La república Dominicana, desde hace años soporta un claro ejemplo de doble norma política, escenificado a escala internacional por organismos de la jerarquía del MERCOSUR, Amnistía Internacional y la misma OEA. Al amparo de naciones como Estados Unidos, Canadá y Francia, ejercen desproporcionadas presiones para que nuestro país nacionalice a la numerosa colonia de haitianos que residen ilegalmente en nuestro territorio. Sin embargo, para sus respectivas demarcaciones estos poderosos Estados implementan rigurosas políticas de inmigración, sin que ningún otro país se atreva a cuestionar sus soberanías.

Con la simple atención que pongamos a la situación interna los partidos políticos, comprobaremos que dirigentes y militantes continuamente incurren en actos de doble moral. Descaradamente desacatan mandatos y violan sus estatutos. Forman parte y defienden los intereses de subgrupos a lo interno de dichas organizaciones, a sabiendas de que esta mala practica socava la unidad que las sostiene.

A fin de cuentas existen diversas e innumerables formas para caer en conductas de doble estándares. Todas las veces que deliberadamente emitamos opiniones distorsionadas con el claro objetivo de confundir. En todos los momentos que estemos en connivencia con otros. Con nuestra inacción, y siempre que callemos ante delicados casos de infracciones a las reglas de juego. En cada momento que mentimos, etc.

En conclusión, apreciada compañera.
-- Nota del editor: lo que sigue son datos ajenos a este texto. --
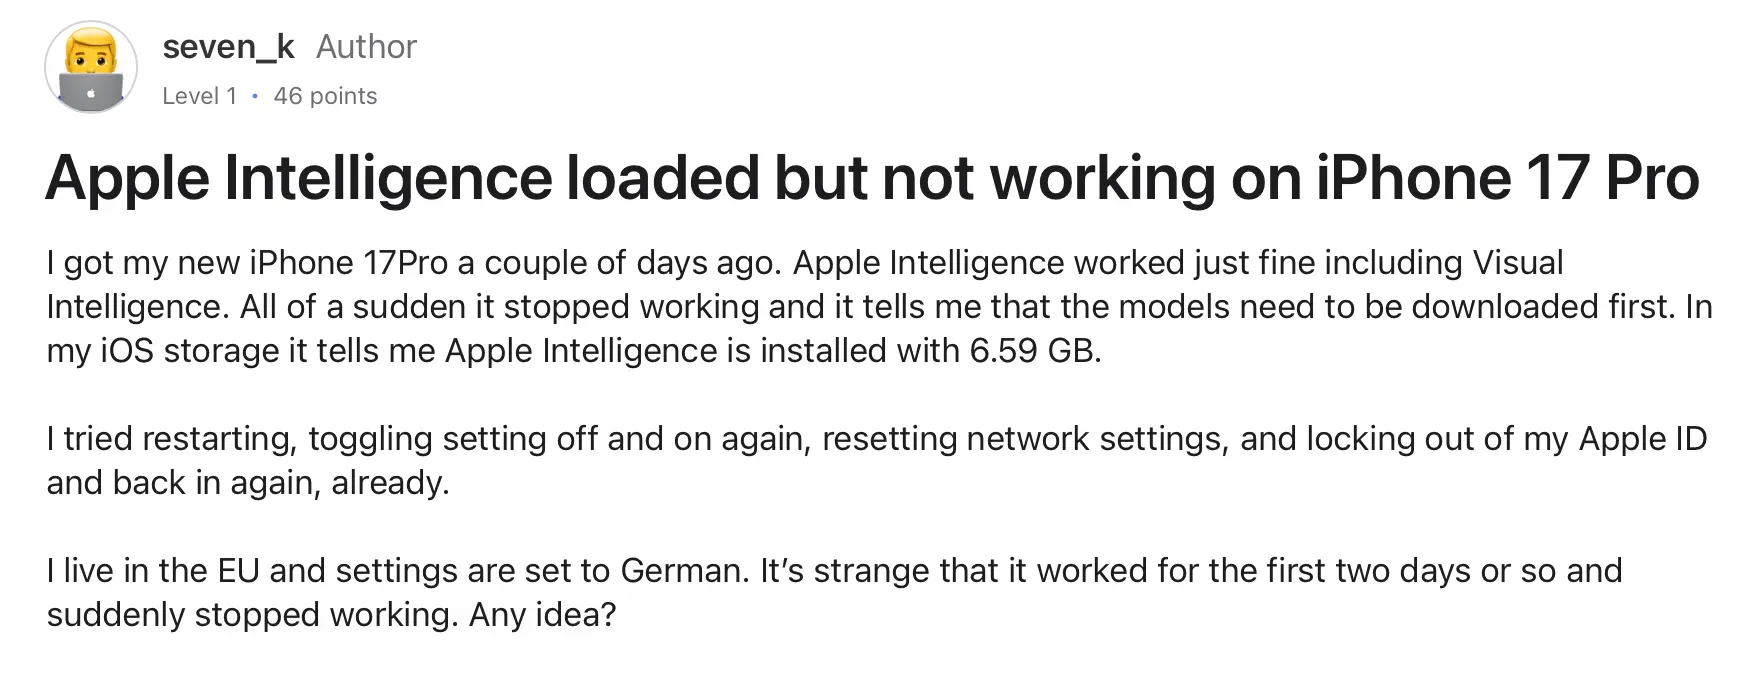Click the word "German" in the last paragraph

point(684,571)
La crisis financiera de estos años nos ha demostrado que la priorización extrema del éxito económico para los sectores poderosos que el capitalismo neoliberal impone a los Estados a escala global, en contra de las necesidades primarias de los grupos más necesitados; convierten a la política en un espacio donde se aceptan como buenas y validas toda clase de acciones injustas, a fin de acomodar la supervivencia de los individuos en base a un reparto desigual de las riquezas.

En los países subdesarrollados, la realidad anteriormente descrita se agrava con la patente debilidad institucional que predomina, situación esta que impide el progreso de las iniciativas de reivindicación, siempre que sean canalizadas a modo individual.
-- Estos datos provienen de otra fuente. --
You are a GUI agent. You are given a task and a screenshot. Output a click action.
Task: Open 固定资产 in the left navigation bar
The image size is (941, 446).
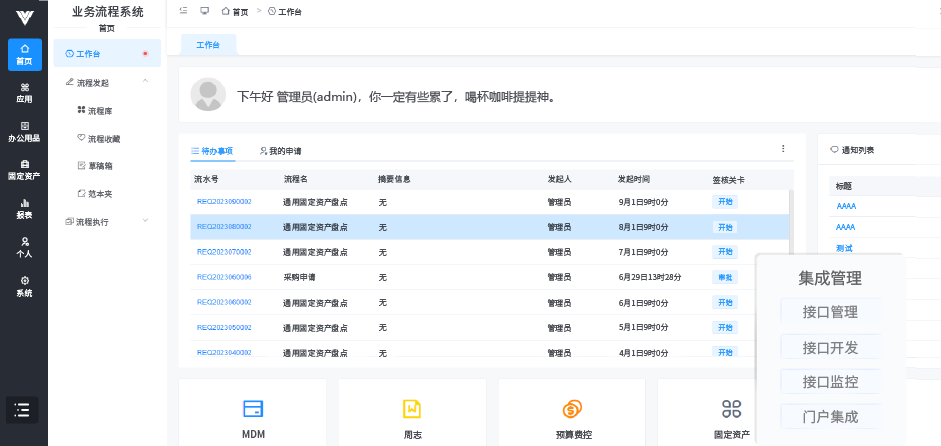point(24,170)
Por lo tanto, todos debemos considerar que la manera más apropiada para contribuir con el bienestar de nuestro pueblo, es trabajando por un proyecto de instrucción en los valores humanos, para que así cada dominicano y dominicana adquiera mayores niveles de conciencia ciudadana.

Solo entonces, será posible concitar la reprobación colectiva para defender nuestras instituciones públicas de aquellos elementos que pretendan perjudicar la estabilidad de nuestra nación.